For my angel investments, I run a portfolio with Other investments which allows them to be tracked. For convertible notes you can’t know the share price in advance so there is no way to enter them unless you choose a share price. If there is a long stop date with a conversion price then I use that. Otherwise I estimate the share price and then change it when it converts.
Thanks for sharing.
What if we treat it like a property and enter it as a single share for the total amount, or a nominal $1 share price, then update upon conversion?
It seems the later would be a reasonable approximation of the reality since the note only has its face value and at conversion the discount, cap and coupon rate will all take effect.
For what it’s worth here’s what I figured out one can do. Noting it might be overkill for most scenarios and happy to have any errors pointed out.
Create a custom investment in the OTHER category. Suggest using ‘Note’ as part of the code, e.g. CompanyName.Note.OTHER.
Enter the note as an ordinary share buy for one share with the full value of the note as the share price.
Upon conversion create (if you don’t have one already) a custom investment for the same company in ordinary shares (or preference, as required), e.g. CompanyName.Ordinary.OTHER.
Use the Merge function to convert the note holding to the ordinary holding. Since it assumes 100% rollover relief the cost base should be unaffected. Although that might not be correct from a tax perspective, it does represent what has happened to your money. For the merge enter the number of shares issued for the principal of the note - not the shares issued for the interest/coupon rate, that’s next.
In the CompanyName.Ordinary.OTHER holding enter a buy transaction for the shares issued against the interest earned using the conversion price as the share price.
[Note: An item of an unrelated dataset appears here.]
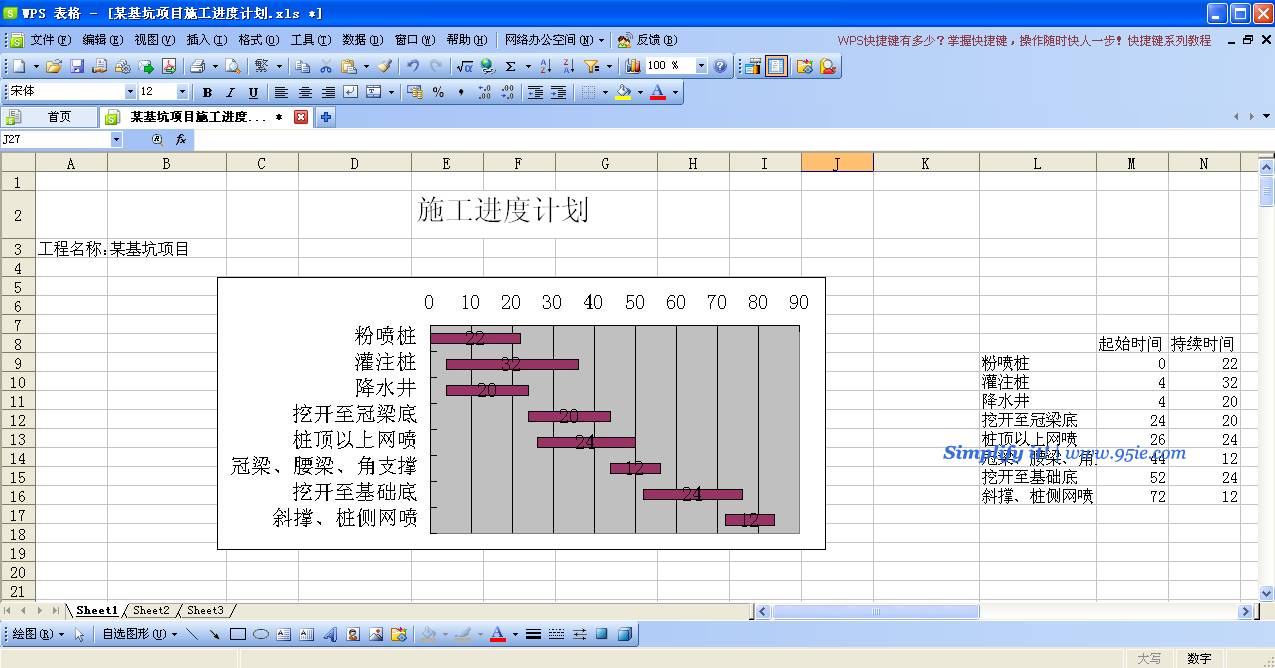Switch to the Sheet2 tab
The height and width of the screenshot is (668, 1275).
tap(152, 610)
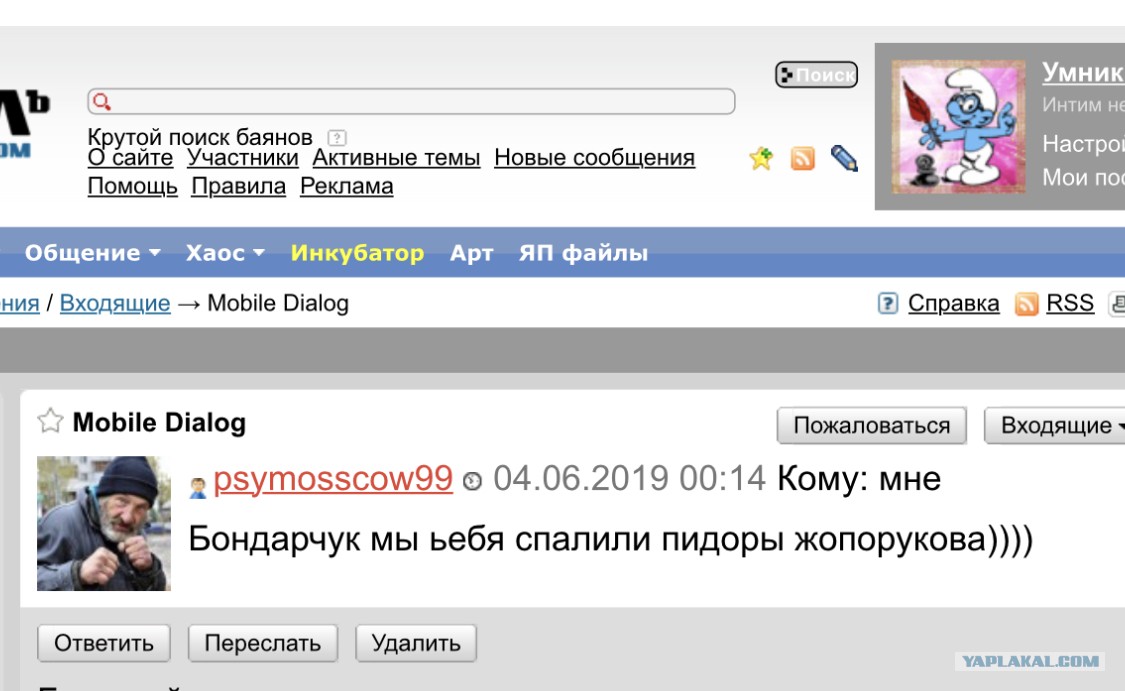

That’s it! Not really a lot of work but, maybe unnecessary for most people. I think, other than the cost base issue for tax, that this represents a fairly simple and accurate way of recording a debt investment in a start-up that does actually convert, such as happens with a convertible note or SAFE note. I guess if you started this process then choose to redeem the note then simply enter that as a sale transaction, or perhaps a split sale and dividend if you need to record the interest earned.